Todavia, os indígenas são assim, sinceros e verdadeiros, no seu pensar e agir. Se gostam, o dizem, olhos nos olhos. O contrário, também o fazem. Sempre olhando diretamente nos olhos. Entendem que os olhos das pessoas, revelam aquilo que elas trazem no seu interior, no seu coração. Algumas pessoas não indígenas (waradzu), até sentem desconcertadas, diante destas suas posturas, pois seria como se sentissem as suas entranhas dissecadas. A’uwé Uptabi, o Povo Verdadeiro. É assim que o povo Xavante se vê a si mesmo..

Hoje amanheci triste. Entristecido, pois me senti menos humano. Me sinto desta forma, quando vejo que um dos nossos bispos da cidade de Jales/SP, Dom José Reginaldo Andrietta, está sendo massacrado pelos próprios “católicos” de sua diocese. Tal bispo ergueu sua voz profética, para denunciar a política de morte, causando as mais de 500 mil mortes ocorridas no país. Este seguidor de Jesus de Nazaré, está sentindo na própria pele, aquilo que o Mestre disse em uma das bem aventuranças narradas por Mateus: “Bem-aventurados os que são perseguidos por causa da justiça, porque deles é o reino dos céus.” (MT 5,12)

Mas o que roubou mesmo uma parte da minha humanidade, foi o fato das pessoas comemorarem o assassinato do homem que estava aterrorizando os pequenos produtores da região de Brasília. A polícia, paga por nós, para garantir-nos a segurança, fez da justiça brasileira, justiçamento. Que ele tenha assassinado várias pessoas, fato. Mas usar das suas mesmas “armas” para se fazer justiça, pelas próprias mãos, barbárie. Perdemos a grande chance de saber, o que os indícios demonstram, de que Lázaro é um matador de aluguel, contratado por algum grande fazendeiro, interessado naquelas terras destes pequenos produtores aterrorizados.

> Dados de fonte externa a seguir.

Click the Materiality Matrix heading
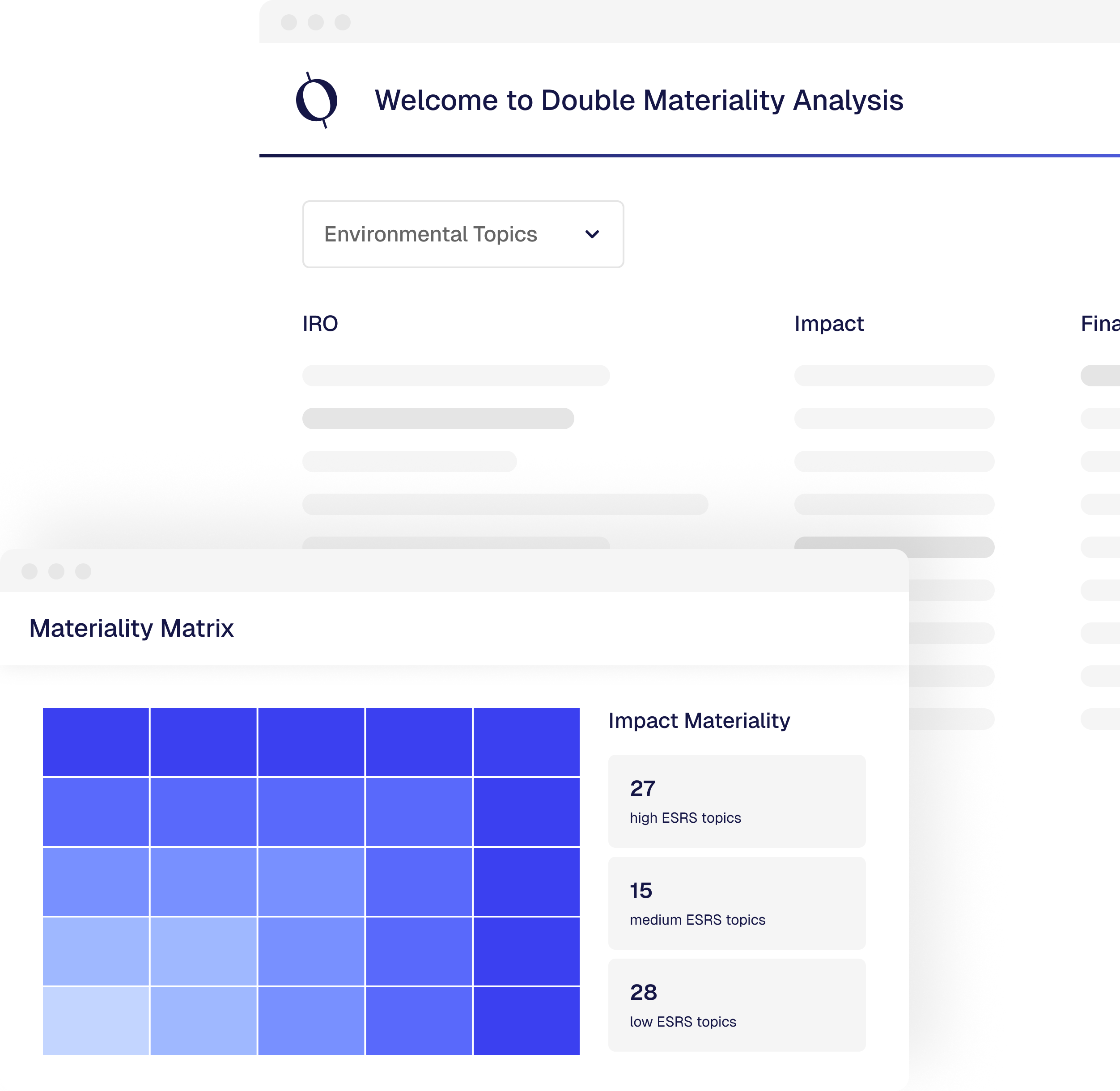Image resolution: width=1120 pixels, height=1091 pixels. 131,628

“Quando você comemora a morte de alguém, o primeiro que morreu foi você.” Esta foi umas das frases ditas pelo Papa Francisco recentemente. Estamos perdendo gradativamente a nossa humanidade. Relativizamos a morte como coisa normal. Tratamos as milhares de vidas perdidas como números nas estatísticas macabras da política necropolítica. Não são vidas ceifadas prematuramente; sonhos perdidos; projetos interrompidos; famílias enlutadas, chorando seus mortos, afinal “todos vamos morrer um dia”. Mesmo me sentindo menos humano nesta barbárie toda, ainda prefiro acreditar naquilo que nos foi dito pelo Livro da Sabedoria: “Deus não fez a morte, nem tem prazer com a destruição dos vivos. (Sb 1, 13)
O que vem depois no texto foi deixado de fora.